Walden Pond gave Henry David Thoreau much to contemplate, explore, and write about. In one journal entry he made an interesting observation... “Walden is blue at one time and green at another, even from the same point of view. Lying between the earth and the heavens, it partakes of the color of both” (Henry David Thoreau, Walden [New York: Houghton Mifflin, 1995], 172).
Blue and green, partaking of the heavens and of the earth... all in the same place. Thoreau offers us an image for a Christian life that’s both expectant and grounded, hopeful and helpful, spiritual and practical. We’re blue and we’re green, we partake of heaven and earth, Christ’s promise of the future and Christ’s mandate for the present.
I think it’s pretty clear what it means to “partake” of the future hope offered by the gospel... the hope of redemption... the hope of a new heaven and new earth... the hope that all things will be made new. The hopeful assurance that Christ will completely redeem the whole of creation... at some point, some day... but not yet. It’s the future-leaning blue.
What about the green, tangible, physical dimension of life... the grounded-ness, the helpfulness, the here-and-now? What about the sensible dismissal of predictions and prognostications, which Jesus prescribes; the turning of our energies to the work of our hands over and above the wishes of our hearts?

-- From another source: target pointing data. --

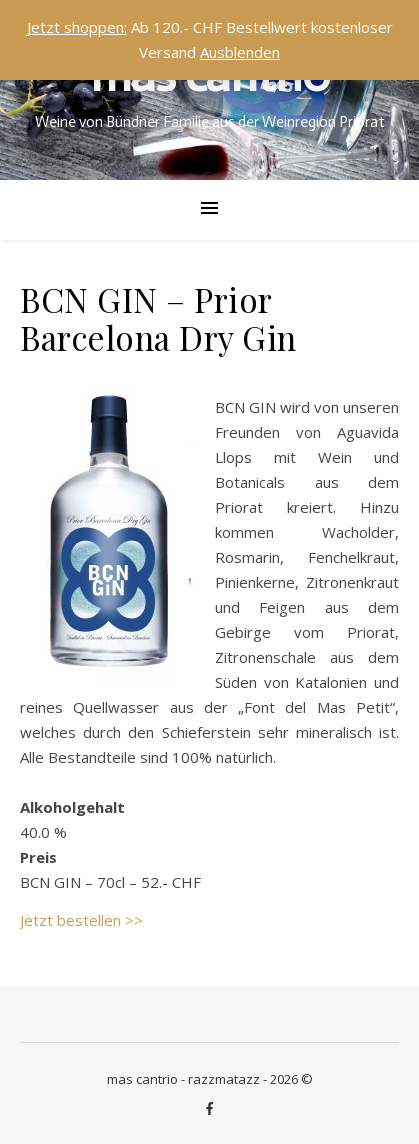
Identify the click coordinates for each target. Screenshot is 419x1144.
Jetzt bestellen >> (81, 920)
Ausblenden (240, 52)
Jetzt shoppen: (77, 27)
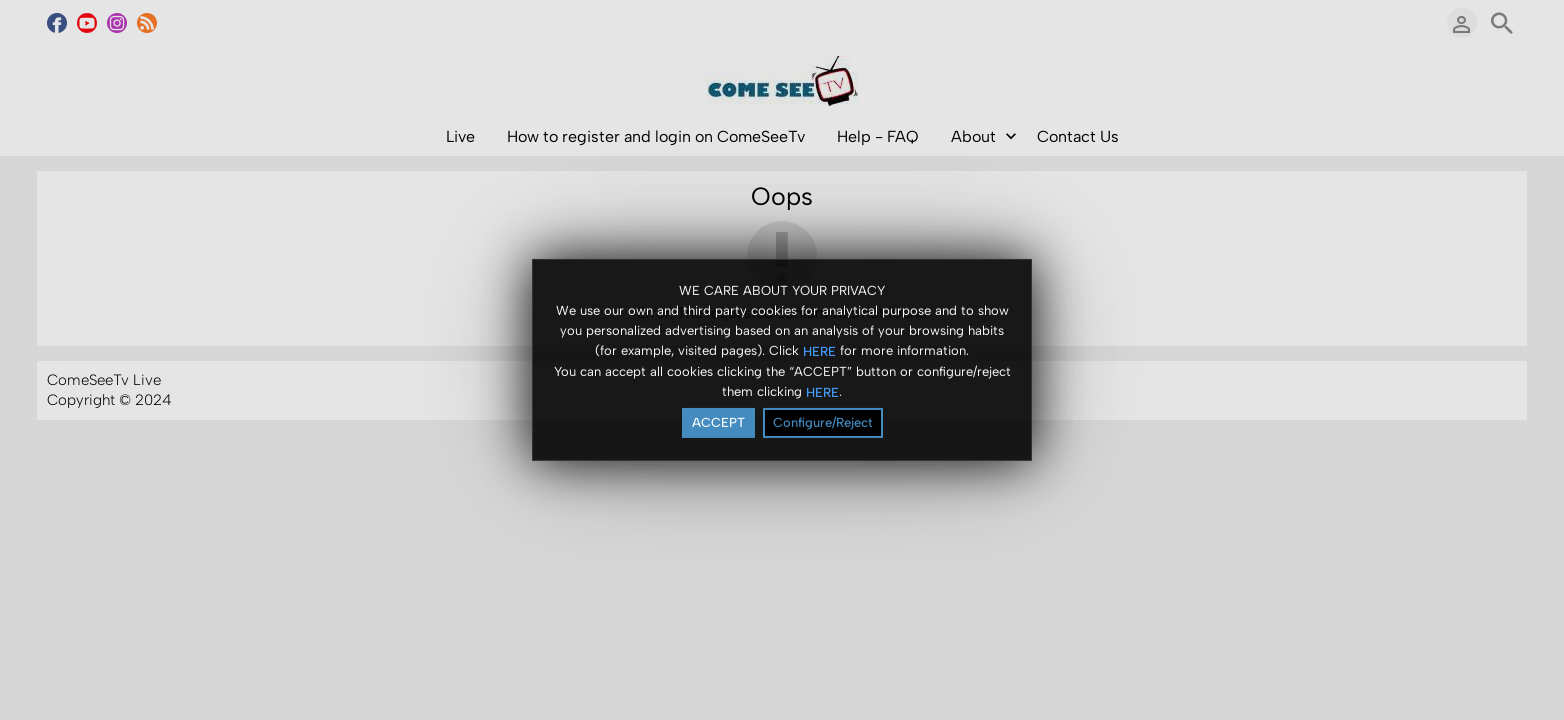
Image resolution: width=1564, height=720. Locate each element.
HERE (819, 351)
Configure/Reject (823, 423)
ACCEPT (718, 423)
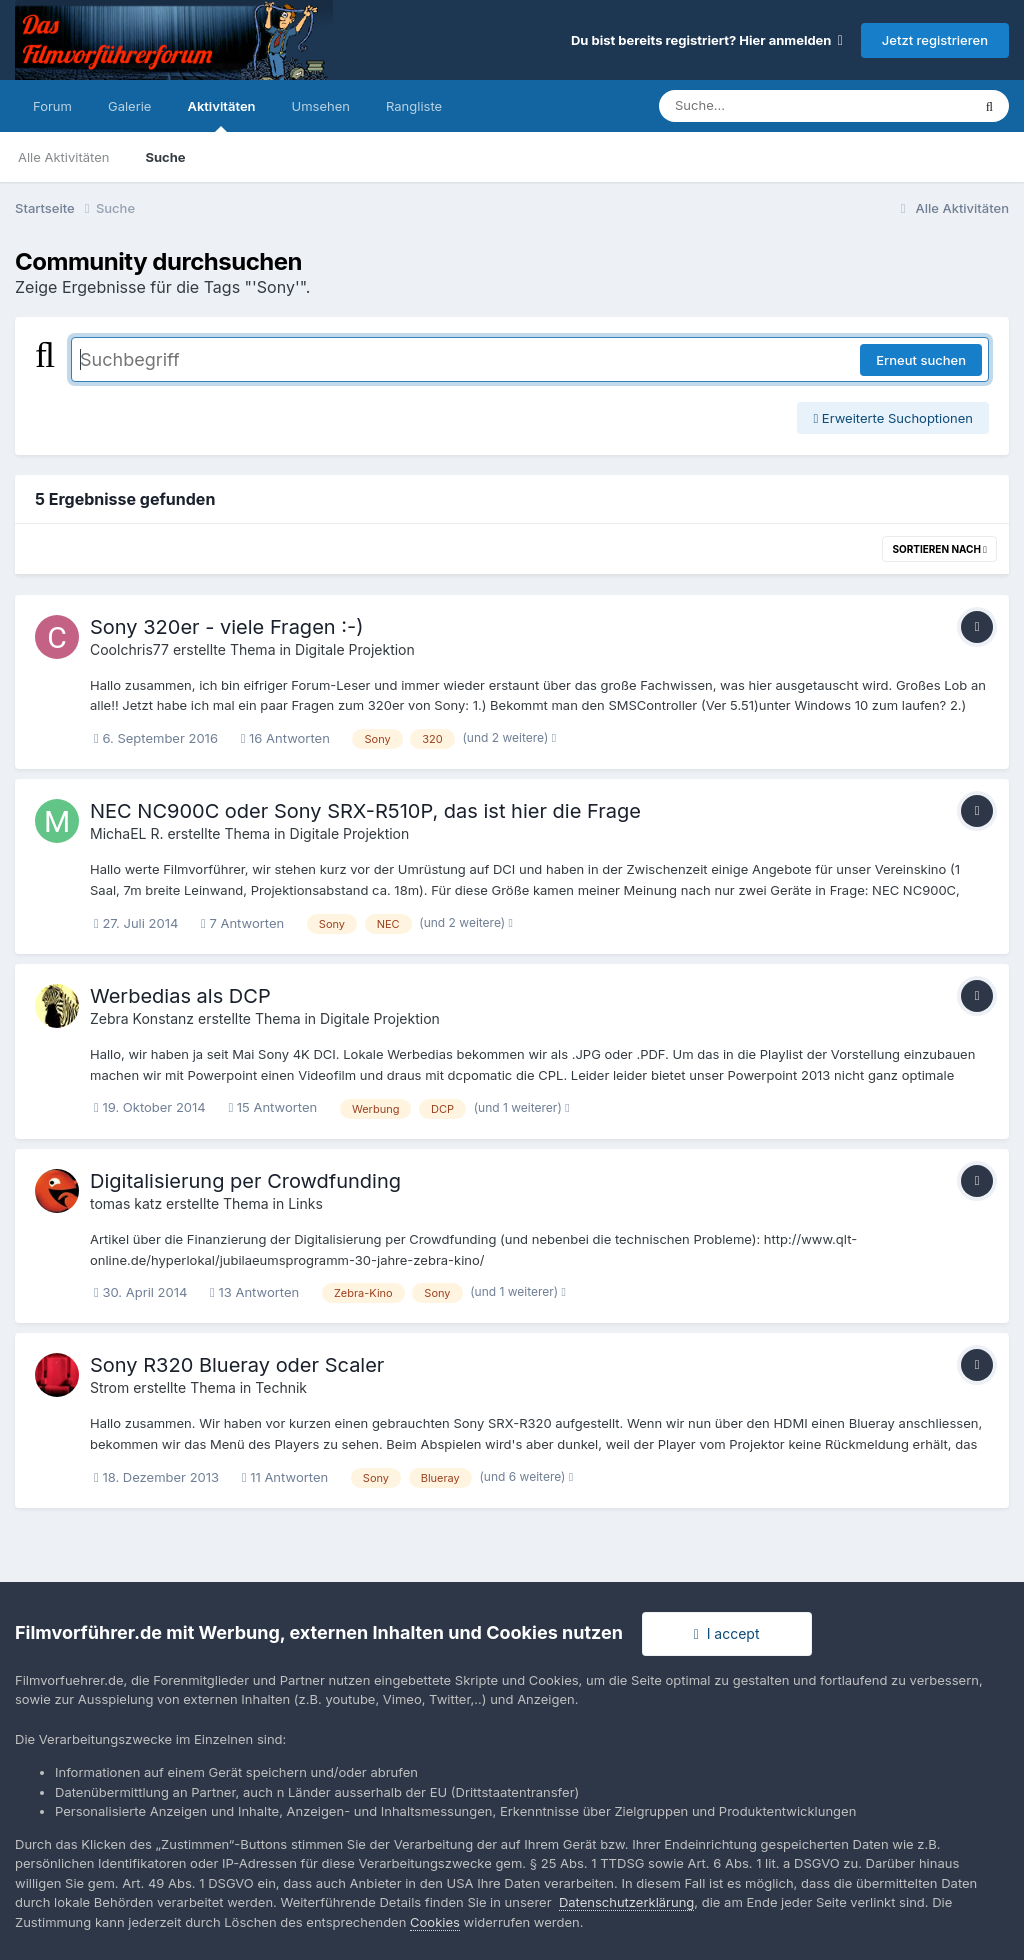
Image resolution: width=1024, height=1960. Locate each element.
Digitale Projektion (355, 649)
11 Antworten (285, 1477)
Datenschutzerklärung (626, 1902)
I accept (727, 1633)
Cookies (435, 1922)
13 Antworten (254, 1292)
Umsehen (321, 106)
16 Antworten (285, 738)
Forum (52, 106)
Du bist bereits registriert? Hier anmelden (707, 40)
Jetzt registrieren (935, 40)
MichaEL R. (127, 833)
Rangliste (414, 106)
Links (305, 1203)
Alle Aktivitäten (63, 157)
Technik (281, 1387)
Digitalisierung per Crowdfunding (245, 1181)
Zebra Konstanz (142, 1018)
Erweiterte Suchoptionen (893, 418)
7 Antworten (242, 923)
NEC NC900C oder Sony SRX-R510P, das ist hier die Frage (365, 811)
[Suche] (774, 106)
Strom (109, 1387)
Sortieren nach (939, 549)
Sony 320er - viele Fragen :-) (227, 627)
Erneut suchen (921, 360)
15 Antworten (272, 1107)
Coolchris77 (129, 649)
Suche (165, 157)
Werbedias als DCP (180, 996)
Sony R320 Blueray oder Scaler (237, 1365)
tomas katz (126, 1203)
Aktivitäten (221, 115)
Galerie (129, 106)
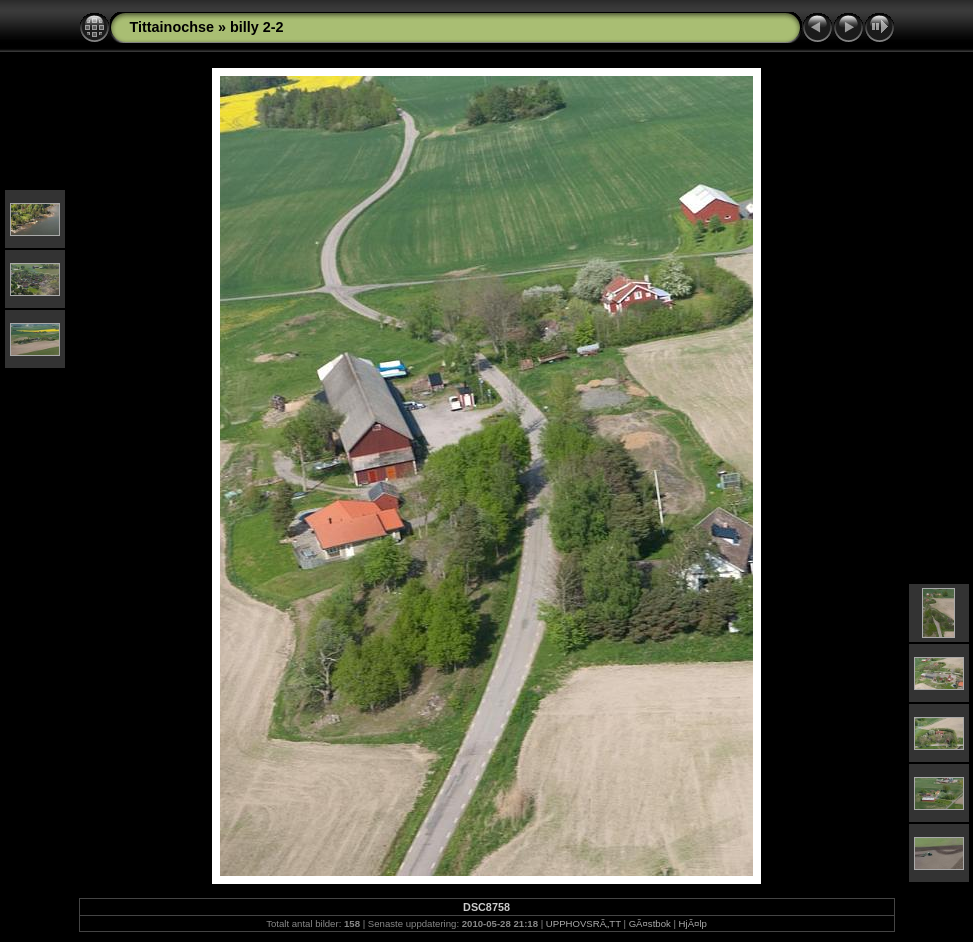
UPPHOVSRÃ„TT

Well, to answer that, Jesus, true to form, offers us... a parable (vv. 33-37). In the parable servants are put in charge of a master’s household while the master is away. There’s a sense of expectancy... the assumption of the eventual, if not immediate, return of the Master. The “blue” aspect of faithful living has found its way into the parable... the “not yet”... the anticipation of something to come.
But what about the now? As the servant waits for the master’s return... what’s actually expected of the ones left in charge? Well, the answer’s both surprisingly obvious and remarkably hidden from view; the servants are responsible for everything the master owns... the household... including (it’s assumed) the care and nourishment of the others in the household. Because the most basic, foundational purpose of any household, is to make sure the members of the household (the family) are cared for... or fed.
It seems important to Jesus... that while we wait, expectantly, in the now, for the Master’s return... that we, as servants of Christ, make sure that everything... and everyone... is cared for... that the members of the household are fed.
The simple act of caring for others... is a pivotal part of our calling to follow Christ... and essential to our ministry in the name of Christ.
Jesus has given us a basic, simple, unpretentious way of keeping ourselves prepared for the coming of Christ in glory and judgment: be certain everybody is cared for.
It reminds me of Jesus’ words in Matthew 25: “Lord, when did we see you hungry and feed you?” (see v. 44). In other words, “When did we see you in need, Lord?” And Jesus answered, “Truly I tell you, whatever you did for one of the least of these brothers and sisters of mine, you did for me.”
As you and I begin Advent... as we anticipate the Lord’s return... as we wait expectantly... instead of inquiring about dates and making predictions, Jesus calls us to ask the less-attractive and less-enticing, but far more morally relevant question, “Is everyone being cared for?” And by everyone... Jesus would mean from the least to the greatest. Is everyone warm? Is everyone remembered? Clothed? Loved? Is everyone fed?
The operative question’s not “When is Jesus coming?” but “What are we called to do in the meantime?” The answer? Tend to the now...
That’s how we welcome Christ, at Advent... and into our lives every single day.